News Release


Omega Therapeutics Receives Orphan Drug Designation for OTX-2002 for the Treatment of Hepatocellular Carcinoma

Nov 02, 2022   

Phase 1/2 MYCHELANGELO™ I Clinical Trial Underway to Evaluate Safety, Tolerability and Preliminary Antitumor Activity of OTX-2002

CAMBRIDGE, Mass., Nov. 2, 2022 /PRNewswire/ -- Omega Therapeutics, Inc. ("Omega"), a clinical-stage biotechnology company pioneering the first systematic approach to use mRNA therapeutics as a new class of programmable epigenetic medicines, today announced that the U.S. Food and Drug Administration (FDA) has granted Orphan Drug Designation for OTX-2002, the company's first-in-class epigenomic controller engineered to downregulate c-Myc (MYC), for the treatment of hepatocellular carcinoma (HCC).

The company recently announced that the first patient had been dosed in its Phase 1/2 MYCHELANGELO™ I clinical trial investigating the safety, tolerability, pharmacokinetics, pharmacodynamics, and preliminary antitumor activity of OTX-2002 as a monotherapy and in combination with standard of care therapies in patients with relapsed or refractory HCC and other solid tumor types known for association with the MYC oncogene.

"HCC is a devastating illness that often develops resistance to current standard of care therapeutics.
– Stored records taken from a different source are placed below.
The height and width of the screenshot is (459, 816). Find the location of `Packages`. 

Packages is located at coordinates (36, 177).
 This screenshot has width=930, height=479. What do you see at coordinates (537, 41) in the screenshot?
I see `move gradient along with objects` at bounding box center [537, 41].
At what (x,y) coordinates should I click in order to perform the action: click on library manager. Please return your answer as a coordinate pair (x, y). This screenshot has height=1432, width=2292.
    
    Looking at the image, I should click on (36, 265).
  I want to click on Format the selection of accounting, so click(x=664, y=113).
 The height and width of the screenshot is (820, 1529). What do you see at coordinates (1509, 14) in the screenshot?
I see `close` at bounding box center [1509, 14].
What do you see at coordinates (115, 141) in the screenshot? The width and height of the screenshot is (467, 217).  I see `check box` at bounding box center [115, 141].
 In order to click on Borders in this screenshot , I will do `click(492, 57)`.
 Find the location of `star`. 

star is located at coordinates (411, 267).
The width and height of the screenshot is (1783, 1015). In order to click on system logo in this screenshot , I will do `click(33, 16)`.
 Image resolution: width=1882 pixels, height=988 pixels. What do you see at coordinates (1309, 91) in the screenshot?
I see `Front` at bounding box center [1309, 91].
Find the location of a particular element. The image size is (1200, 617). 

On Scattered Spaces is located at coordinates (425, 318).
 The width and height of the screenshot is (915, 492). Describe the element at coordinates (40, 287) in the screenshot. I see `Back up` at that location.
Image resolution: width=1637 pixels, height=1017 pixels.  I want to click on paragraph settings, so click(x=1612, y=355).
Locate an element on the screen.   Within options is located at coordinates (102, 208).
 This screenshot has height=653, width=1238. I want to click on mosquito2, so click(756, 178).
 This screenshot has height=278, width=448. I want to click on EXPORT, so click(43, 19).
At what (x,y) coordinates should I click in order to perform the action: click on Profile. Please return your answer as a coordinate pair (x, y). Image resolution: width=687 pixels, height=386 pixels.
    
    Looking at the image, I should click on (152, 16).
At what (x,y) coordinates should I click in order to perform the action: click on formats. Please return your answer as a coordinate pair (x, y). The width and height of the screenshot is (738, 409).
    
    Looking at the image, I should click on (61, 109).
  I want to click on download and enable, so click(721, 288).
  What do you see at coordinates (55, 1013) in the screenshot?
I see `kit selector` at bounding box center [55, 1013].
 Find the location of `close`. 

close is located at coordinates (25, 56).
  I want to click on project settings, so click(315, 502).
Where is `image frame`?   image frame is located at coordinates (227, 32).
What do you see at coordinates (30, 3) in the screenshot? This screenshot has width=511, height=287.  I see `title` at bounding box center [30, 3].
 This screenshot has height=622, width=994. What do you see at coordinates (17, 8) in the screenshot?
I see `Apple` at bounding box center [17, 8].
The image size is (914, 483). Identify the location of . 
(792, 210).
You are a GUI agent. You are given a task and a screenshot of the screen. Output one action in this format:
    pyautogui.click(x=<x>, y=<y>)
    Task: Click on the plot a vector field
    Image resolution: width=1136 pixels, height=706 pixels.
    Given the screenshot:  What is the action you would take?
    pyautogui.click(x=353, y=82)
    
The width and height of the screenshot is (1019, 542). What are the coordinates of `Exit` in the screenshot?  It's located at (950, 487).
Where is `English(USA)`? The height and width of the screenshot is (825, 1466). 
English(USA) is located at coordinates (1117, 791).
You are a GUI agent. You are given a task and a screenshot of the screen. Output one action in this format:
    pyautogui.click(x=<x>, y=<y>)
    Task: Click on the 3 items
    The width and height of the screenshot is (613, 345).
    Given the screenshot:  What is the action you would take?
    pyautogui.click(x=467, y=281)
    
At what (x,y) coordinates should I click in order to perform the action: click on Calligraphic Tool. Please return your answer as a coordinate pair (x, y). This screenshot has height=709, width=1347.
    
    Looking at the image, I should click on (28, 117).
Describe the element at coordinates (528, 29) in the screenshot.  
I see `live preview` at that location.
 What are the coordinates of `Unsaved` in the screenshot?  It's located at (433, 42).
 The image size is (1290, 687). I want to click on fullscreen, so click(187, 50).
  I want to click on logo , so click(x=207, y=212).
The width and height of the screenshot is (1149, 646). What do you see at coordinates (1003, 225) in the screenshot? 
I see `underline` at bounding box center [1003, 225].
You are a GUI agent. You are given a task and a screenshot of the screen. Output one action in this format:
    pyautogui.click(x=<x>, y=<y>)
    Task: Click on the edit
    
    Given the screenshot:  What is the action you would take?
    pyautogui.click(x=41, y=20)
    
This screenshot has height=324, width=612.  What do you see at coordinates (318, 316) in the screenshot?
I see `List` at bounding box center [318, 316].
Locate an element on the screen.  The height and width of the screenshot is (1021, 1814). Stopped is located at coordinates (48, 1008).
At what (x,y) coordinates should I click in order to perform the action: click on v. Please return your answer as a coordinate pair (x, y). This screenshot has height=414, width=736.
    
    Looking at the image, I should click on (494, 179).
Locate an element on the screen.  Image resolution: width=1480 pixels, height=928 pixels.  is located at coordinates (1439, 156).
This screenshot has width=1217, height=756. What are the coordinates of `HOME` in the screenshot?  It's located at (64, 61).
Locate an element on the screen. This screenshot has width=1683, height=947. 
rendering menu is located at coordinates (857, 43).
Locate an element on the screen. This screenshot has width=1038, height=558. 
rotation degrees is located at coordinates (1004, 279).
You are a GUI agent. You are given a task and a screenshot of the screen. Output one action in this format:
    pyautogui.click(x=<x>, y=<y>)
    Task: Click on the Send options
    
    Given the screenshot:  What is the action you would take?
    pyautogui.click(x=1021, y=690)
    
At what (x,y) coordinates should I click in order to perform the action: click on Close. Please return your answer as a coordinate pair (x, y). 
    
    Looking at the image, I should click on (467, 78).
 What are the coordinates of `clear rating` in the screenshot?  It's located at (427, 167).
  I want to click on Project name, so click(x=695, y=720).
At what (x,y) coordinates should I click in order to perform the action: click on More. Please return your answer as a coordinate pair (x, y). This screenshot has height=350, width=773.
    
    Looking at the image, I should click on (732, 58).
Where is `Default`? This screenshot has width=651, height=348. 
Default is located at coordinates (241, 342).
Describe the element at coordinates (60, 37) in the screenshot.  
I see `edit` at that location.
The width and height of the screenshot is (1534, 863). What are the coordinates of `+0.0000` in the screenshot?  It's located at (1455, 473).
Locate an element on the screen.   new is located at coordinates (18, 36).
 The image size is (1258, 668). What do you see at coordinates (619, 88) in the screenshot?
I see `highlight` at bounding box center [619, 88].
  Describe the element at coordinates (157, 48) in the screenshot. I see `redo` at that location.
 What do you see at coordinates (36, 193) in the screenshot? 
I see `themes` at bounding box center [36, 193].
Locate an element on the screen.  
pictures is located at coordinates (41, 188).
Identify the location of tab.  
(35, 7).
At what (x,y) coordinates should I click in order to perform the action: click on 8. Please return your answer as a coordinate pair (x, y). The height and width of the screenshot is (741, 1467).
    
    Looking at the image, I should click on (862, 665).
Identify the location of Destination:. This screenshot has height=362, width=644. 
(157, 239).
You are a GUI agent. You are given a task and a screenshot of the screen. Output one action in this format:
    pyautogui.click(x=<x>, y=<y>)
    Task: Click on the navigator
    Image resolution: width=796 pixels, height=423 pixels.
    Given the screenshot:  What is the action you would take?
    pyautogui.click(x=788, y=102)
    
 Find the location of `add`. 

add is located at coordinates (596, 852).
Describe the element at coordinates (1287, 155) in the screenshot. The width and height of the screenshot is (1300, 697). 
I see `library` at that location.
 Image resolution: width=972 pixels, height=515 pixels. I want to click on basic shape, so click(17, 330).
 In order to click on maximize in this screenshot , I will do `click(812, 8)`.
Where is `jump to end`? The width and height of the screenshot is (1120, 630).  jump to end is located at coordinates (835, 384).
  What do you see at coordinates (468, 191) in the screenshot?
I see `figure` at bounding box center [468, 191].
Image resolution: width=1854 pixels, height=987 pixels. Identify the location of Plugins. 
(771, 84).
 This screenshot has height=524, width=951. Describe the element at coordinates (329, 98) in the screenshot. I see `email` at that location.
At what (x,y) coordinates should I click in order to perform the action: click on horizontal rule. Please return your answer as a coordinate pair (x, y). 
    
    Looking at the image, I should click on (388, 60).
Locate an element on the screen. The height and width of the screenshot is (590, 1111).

The FDA's decision to grant orphan drug designation for OTX-2002 underscores the need for novel therapies to address HCC and the potential of epigenomic programming to transform the treatment landscape," said Mahesh Karande, President and Chief Executive Officer of Omega Therapeutics. "We look forward to continuing to work with clinical investigators, patients and the FDA as we advance our MYCHELANGELO clinical program and evaluate the potential of OTX-2002 to bring a new treatment option to the liver cancer patient community."

About Orphan Drug Designation

The FDA's Orphan Drug Designation program provides orphan status to drugs defined as those intended for the treatment, diagnosis or prevention of rare diseases that affect fewer than 200,000 people in the United States. Orphan drug designation qualifies the sponsor of the drug for certain development incentives, including tax credits for qualified clinical testing, prescription drug user fee exemptions and seven-year marketing exclusivity upon FDA approval.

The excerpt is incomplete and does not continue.